# Alıntılanan metin
II. Kasten Öldürme Suçunun Tasarlayarak İşlenmesi
A. Genel Açıklamalar
TCK m.82’ye göre; “(1) Kasten öldürme suçunun; a) Tasarlayarak, … işlenmesi halinde, kişi ağırlaştırılmış müebbet hapis cezası ile cezalandırılır”. Buna göre; öldürme fiilinin kastın yoğunlaşmış hali sayılan tasarlayarak gerçekleştirilmesi, faile verilecek cezanın artırılmasına sebep olacaktır. Ancak Kanun maddesinde ve gerekçesinde tasarlamaktan ne anlaşılması gerektiği açıklanmamış; bir şeyin nasıl gerçekleşebileceğini düşünmek, zihinde hazırlamak anlamına gelen tasarlamanın, Ceza Hukukundaki anlam ve kapsamı, doktrin ve uygulamaya bırakılmıştır[1]. Sözlük anlamı doğrultusunda, öldürme fiilinin nasıl gerçekleştirileceğini düşünmeyi, tasarlamak kabul edersek, hemen hemen gerçekleştirilen bütün öldürme fiillerinin nitelikli hal kapsamında kaldığı sonucuna ulaşılacaktır. Çünkü öldürmenin bilerek ve istenerek gerçekleştirildiği durumlarda, doğal olarak fail öldürme neticesini tasavvur edecek, yani zihninde canlandırıp düşünecektir. Bu sebeple tasarlamaya dair nitelikli halin kabulü için; fiilin nasıl gerçekleştirileceğinin düşünülmesinin yanında, somut olayda bazı şartların varlığının aranması gerektiği kanaatindeyiz[2]. Bu konuda doktrinde iki temel görüş yer almaktadır.
Soğukkanlılık teorisine göre; tasarlamadan bahsedebilmek için, suç işleme kararı ile fiilin gerçekleştirilmesi arasında bir zaman geçmesi, bununla birlikte, failin soğukkanlılıkla hareket etmesi gerektiği belirtilmektedir. Kişinin başkasını öldürürken hiç heyecan duymamış olması, ondaki ruhi kötülüğü göstermektedir. Fail, soğukkanlılıkla hareket ettiği için daha ağır cezaya tabii tutulmaktadır[3].

# Verilen bilgiler
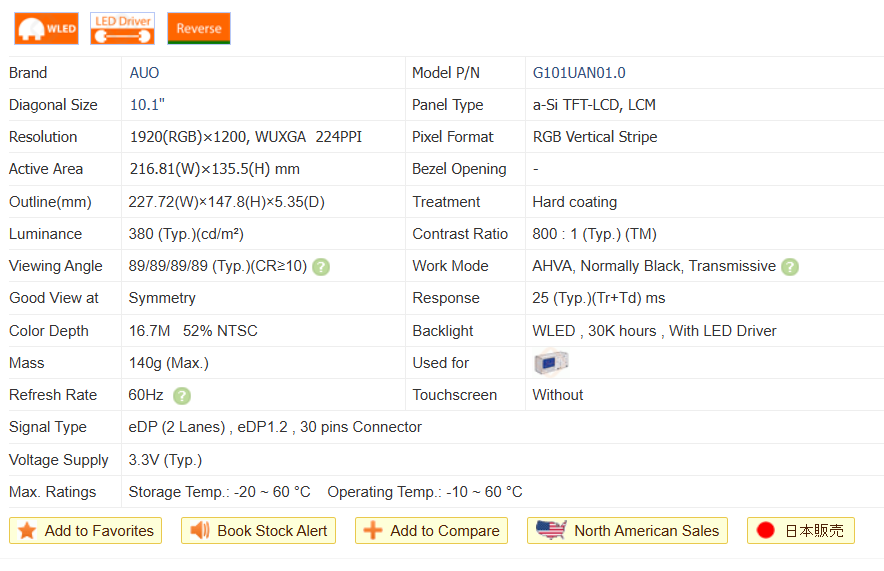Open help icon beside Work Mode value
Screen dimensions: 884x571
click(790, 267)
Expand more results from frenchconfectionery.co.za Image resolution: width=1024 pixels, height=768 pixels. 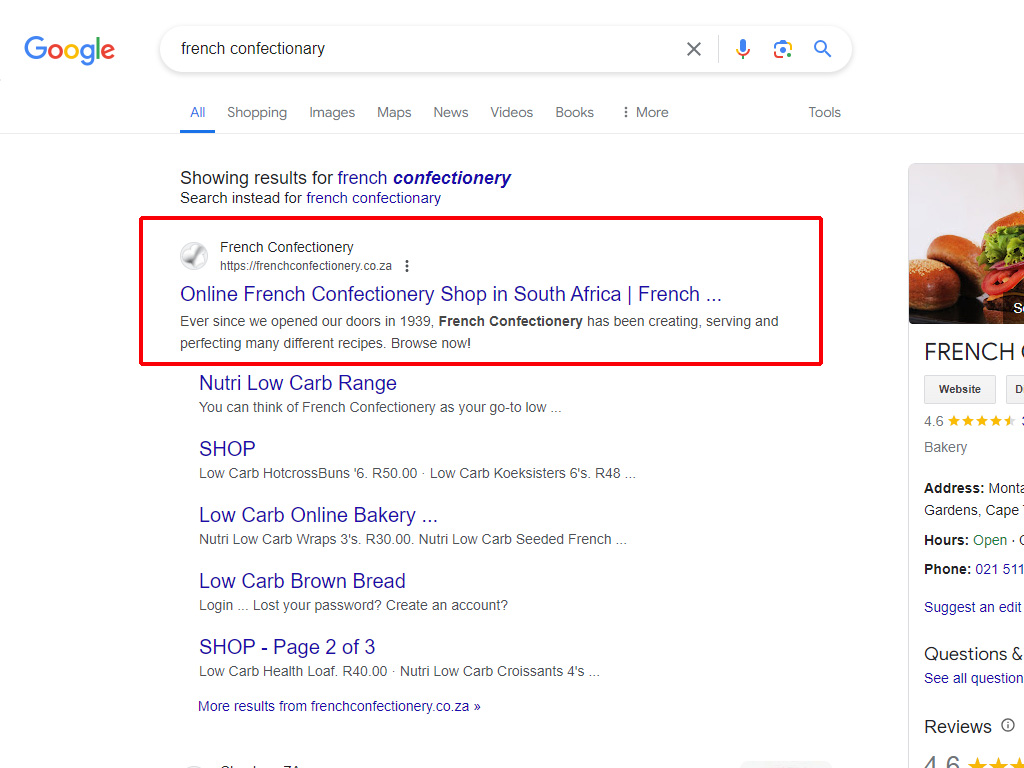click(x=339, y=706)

# Kısa alıştırma 1
Tasarlama konulu metne göre TCK m.82 uyarınca kasten öldürme suçunu tasarlayarak işleyen kişiye hangi ceza verilir?
# Kısa alıştırma 2
Lütfen tasarlama konulu metni kaldığı yerden devam ettirin.
Listenin tasarlama konulu metinle bir ilgisi yoktur.

# Yanıt 1
Ağırlaştırılmış müebbet hapis cezası.

# Yanıt 2
Plan kurma teorisine göre; suç işleme kararı ile fiilin gerçekleştirilmesi arasında geçen zamanda, suçun işleneceği yeri, zamanı, suçun işleniş şeklini belirleyen, suçun işleneceği araçları seçen ve suçun icrası için plan kurarak öldürme fiilini gerçekleştiren kişi tasarlayarak hareket etmiştir[4]. Buna göre; suç önceden kararlaştırılmış, hazırlanıp planlanmıştır.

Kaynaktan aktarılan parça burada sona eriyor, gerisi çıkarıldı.